Intanto, a Napoli è andata in scena, con quasi 130 interventi, compresi i candidati a sindaco, l’assemblea di base organizzata dai ministri Mara Carfagna e Dario Franceschini per discutere il destino dell’Albergo dei poveri, unico progetto sulla città a godere per ora di un finanziamento certo, nonostante le tante promesse del Piano nazionale di ripresa e resilienza: evento estemporaneo, ma comunque barlume concreto di dibattito in una campagna elettorale che boccheggia ed è sconvolta dal travaglio angoscioso del M5S. Sarà pur vero che il potere con il tempo diventa vegetariano, come osservava acutamente Anna Achmatova, ma la scomunica dell’elevato Beppe Grillo all’ex premier Giuseppe Conte è sembrata più l’ennesimo sussulto čekista che l’avvio di un confronto finalmente democratico.

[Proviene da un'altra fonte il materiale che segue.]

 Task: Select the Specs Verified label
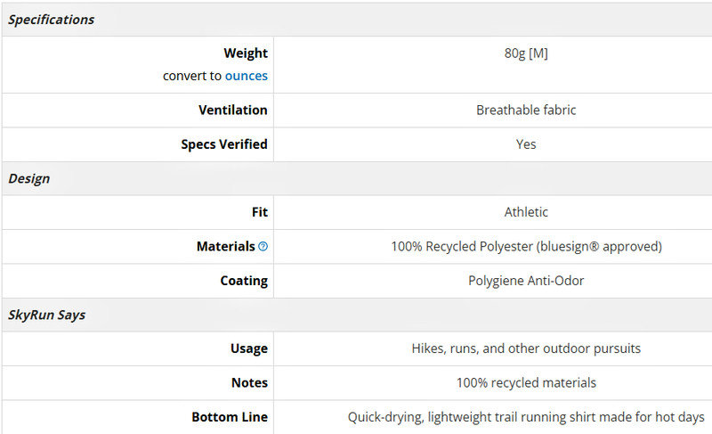(x=224, y=144)
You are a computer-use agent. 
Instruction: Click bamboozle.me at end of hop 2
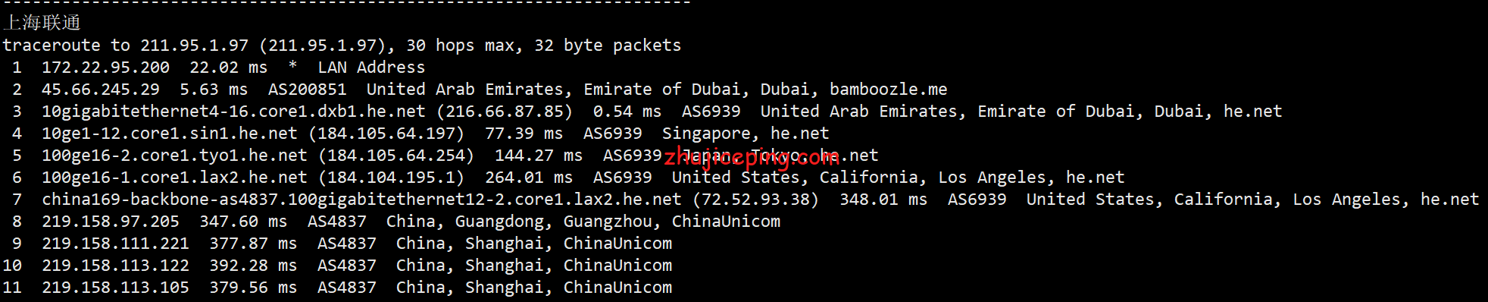(x=888, y=90)
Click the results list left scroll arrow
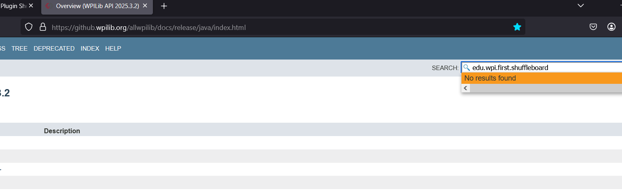 click(466, 88)
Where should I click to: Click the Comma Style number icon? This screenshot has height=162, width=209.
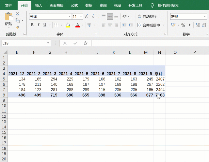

Gaetano Manfredi starà sicuramente osservando con apprensione l’implosione del suo principale sponsor, domandandosi se l’avventata Cartulina ‘e Napule messa in scena alla Pignasecca con l’ex avvocato del popolo sia servita più a lui come candidato a sindaco o a Conte nella sua improbabile opa sui grillini. In ogni caso, una conferma del fatto che spesso, come scrive Patrizio Trampetti nella sua ultima canzone per il Premio Tenco, ‘O sud (è fesso). Resta solo da capire se Grillo griderà anche a lui «you’re fired» o se questo destino toccherà a Catello Maresca, ancora alle prese con i marosi del centrodestra.